>>>
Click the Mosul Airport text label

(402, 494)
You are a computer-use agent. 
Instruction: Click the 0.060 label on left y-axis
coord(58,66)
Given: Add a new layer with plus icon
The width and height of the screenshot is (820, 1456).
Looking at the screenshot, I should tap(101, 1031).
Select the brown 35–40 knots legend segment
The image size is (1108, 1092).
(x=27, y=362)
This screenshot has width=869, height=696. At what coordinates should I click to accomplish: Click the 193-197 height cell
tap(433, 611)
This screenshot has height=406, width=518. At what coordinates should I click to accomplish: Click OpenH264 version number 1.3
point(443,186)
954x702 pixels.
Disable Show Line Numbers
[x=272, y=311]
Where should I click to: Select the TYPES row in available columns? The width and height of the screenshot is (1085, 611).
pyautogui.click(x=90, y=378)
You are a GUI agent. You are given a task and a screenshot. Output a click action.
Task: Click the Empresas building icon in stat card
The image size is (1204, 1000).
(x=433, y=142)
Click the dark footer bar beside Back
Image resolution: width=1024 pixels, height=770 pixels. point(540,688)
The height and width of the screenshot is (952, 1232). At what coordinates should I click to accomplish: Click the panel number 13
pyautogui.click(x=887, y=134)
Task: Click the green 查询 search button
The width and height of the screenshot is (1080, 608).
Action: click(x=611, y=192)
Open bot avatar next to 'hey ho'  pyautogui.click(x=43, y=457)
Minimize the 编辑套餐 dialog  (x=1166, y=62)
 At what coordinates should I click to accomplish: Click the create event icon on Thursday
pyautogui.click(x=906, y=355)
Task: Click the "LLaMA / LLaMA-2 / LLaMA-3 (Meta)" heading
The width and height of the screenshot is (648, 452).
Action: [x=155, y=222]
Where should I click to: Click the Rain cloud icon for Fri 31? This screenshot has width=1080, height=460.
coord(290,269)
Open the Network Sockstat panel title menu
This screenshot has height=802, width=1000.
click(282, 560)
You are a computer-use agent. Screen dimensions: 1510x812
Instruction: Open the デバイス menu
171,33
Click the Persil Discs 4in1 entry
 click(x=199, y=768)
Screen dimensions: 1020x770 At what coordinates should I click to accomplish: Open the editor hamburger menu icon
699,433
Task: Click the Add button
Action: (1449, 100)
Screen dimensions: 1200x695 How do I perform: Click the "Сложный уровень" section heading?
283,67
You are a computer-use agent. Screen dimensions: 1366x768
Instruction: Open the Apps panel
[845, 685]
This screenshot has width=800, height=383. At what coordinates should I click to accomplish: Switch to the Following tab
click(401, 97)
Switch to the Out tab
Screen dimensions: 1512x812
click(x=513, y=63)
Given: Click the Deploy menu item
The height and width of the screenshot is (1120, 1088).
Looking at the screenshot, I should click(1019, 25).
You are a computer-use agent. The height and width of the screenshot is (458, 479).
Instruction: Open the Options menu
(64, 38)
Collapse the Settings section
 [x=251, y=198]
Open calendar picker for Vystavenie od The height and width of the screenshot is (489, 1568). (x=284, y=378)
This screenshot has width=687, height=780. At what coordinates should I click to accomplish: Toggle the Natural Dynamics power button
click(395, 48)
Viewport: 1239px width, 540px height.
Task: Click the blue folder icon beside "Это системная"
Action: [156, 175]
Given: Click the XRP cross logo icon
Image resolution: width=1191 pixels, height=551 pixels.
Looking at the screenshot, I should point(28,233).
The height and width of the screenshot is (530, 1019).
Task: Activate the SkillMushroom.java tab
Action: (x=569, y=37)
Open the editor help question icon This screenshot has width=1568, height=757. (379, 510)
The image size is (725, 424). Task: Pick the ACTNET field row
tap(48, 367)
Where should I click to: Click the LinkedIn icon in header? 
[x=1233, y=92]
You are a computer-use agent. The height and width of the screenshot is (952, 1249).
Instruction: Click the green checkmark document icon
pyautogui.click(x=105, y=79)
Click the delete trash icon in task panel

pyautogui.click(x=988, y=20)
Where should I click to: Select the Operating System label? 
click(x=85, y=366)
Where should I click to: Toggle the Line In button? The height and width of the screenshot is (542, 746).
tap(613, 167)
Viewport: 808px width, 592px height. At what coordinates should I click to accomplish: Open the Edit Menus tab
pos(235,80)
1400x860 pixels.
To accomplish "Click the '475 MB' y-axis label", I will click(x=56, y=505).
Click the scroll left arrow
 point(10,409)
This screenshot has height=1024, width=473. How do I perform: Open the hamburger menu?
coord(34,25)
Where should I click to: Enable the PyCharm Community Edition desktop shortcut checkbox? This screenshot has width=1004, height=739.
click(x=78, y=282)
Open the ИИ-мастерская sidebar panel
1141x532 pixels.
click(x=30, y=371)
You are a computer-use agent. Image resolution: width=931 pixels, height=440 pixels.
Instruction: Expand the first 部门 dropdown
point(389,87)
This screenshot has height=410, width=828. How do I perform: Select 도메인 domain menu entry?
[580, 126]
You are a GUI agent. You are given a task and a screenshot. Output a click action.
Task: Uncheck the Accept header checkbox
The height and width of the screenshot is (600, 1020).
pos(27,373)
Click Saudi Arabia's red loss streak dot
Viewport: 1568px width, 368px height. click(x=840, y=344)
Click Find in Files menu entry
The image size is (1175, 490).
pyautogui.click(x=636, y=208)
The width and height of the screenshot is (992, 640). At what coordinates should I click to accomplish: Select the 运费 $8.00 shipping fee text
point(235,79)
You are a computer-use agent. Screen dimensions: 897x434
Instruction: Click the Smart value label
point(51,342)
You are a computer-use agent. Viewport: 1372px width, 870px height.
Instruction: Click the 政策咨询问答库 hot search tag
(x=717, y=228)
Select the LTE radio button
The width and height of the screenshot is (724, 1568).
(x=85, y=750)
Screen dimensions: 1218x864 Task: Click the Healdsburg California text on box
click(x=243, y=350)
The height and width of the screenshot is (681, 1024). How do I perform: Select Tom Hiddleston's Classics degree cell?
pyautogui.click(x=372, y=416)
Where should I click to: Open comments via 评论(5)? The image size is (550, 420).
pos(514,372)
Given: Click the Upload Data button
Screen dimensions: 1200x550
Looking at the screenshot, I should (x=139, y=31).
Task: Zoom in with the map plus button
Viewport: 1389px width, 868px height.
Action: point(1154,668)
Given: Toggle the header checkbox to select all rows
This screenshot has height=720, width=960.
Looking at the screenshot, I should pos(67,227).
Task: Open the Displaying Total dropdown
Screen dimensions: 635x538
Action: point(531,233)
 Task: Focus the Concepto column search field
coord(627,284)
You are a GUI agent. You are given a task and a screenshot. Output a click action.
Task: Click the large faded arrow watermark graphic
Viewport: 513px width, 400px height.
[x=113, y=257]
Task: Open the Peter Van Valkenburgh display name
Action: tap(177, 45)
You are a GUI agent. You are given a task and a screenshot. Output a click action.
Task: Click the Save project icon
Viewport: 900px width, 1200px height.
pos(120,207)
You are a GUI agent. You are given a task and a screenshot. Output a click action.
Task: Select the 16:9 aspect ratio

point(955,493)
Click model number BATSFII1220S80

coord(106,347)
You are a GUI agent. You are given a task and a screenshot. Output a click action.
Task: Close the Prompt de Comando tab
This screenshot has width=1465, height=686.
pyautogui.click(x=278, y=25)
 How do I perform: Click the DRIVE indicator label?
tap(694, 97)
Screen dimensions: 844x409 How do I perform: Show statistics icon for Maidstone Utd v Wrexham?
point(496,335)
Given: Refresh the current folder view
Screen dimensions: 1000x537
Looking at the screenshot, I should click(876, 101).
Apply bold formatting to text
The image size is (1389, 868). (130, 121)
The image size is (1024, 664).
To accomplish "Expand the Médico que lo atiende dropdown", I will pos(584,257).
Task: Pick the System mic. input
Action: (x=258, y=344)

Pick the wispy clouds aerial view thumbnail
<<<
_Task description:_ Scan the records for lines that hold "with", and reproduce each one you find.

_Worked solution:_
Given: Add a new layer with plus icon
Task: Zoom in with the map plus button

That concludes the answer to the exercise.